A big factor in having success spinning-out university startups is the ability to bridge the cultural gap between academia and the investment community. I think about this divide a great deal, both as a long-time investor in this space and perhaps even moreso now that I am the director of a prominent university venture lab which spins out 10-12 new companies a year.
I was therefore delighted to recently come across this short post written by Amit Monga, Professor of Finance at the University of Alberta. He shares some excellent insights into the practice of investing in university startups courtesy of his prior experience as a venture capitalist. Dr. Monga’s central premise is that investors want to see much more than technology when they speak with a university tech transfer office. They are, after all, in the business of launching new companies, which require quite a bit more to succeed than the initial invention or discovery.
What really caught my eye, however, is his very first point which addresses the cultural divide to which I refer above. He points out that whereas it’s very much the custom in academia to focus on a professor’s achievements in research, (including his or her credentials, awards, honors, the number of grad students in their lab, etc.), the reality is that investors first want to hear a value proposition articulated for a potential business. Monga asserts that investors must actually have the answer to this question within the first five minutes of a pitch.

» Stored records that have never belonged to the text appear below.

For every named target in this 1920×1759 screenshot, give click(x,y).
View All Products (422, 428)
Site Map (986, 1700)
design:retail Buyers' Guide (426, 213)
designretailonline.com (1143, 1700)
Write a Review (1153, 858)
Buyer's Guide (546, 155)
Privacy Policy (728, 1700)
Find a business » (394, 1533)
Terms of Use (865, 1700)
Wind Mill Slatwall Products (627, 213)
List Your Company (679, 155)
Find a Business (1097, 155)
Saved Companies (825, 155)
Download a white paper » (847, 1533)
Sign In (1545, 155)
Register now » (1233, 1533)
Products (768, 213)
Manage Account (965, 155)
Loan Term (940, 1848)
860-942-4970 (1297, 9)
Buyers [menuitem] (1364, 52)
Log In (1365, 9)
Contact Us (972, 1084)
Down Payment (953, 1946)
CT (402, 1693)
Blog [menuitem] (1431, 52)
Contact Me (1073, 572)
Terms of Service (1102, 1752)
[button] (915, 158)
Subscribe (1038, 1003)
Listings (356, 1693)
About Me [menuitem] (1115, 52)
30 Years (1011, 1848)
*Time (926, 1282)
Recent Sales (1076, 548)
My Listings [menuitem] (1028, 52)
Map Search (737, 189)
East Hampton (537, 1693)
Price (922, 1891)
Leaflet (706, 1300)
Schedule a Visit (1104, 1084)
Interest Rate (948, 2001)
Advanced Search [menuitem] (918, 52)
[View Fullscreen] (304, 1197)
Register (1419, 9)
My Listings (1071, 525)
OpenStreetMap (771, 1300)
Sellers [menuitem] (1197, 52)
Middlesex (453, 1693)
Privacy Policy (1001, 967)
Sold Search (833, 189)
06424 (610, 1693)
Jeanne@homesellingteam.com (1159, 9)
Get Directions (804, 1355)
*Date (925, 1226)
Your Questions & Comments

Having politely sat through quite a number of such lengthy introductions that never quite arrive at describing the “pain in the market”, I must wholeheartedly agree with Dr. Monga. In fact, I would say that this value proposition should be expressed within the first two minutes of a pitch. If the investor is interested, there will be plenty of time to learn more about the professor’s academic achievements.
I’ll go a step further on the subject of the cultural divide and say that I’ve seen instances where an investor’s motives are viewed extremely dimly by the academic. This too can be a problem. Again, in this instance, it’s incumbent on the tech transfer folks to invite only the most reputable people into the university and to help work through any ingrained biases that might exist on either side. For an eventual start-up to be successful, both parties will have to get along extremely well and will come to rely on each other. Start-ups are the very opposite of “arms-length” transactions.
So whether you’re an angel investor, a VC, an entrepreneur, a grad student, a post-doc or a university professor, it’s always valuable to approach university spin-offs with a great deal of cultural sensitivity and understanding. I assure you, this sort of awareness alone can make all the difference.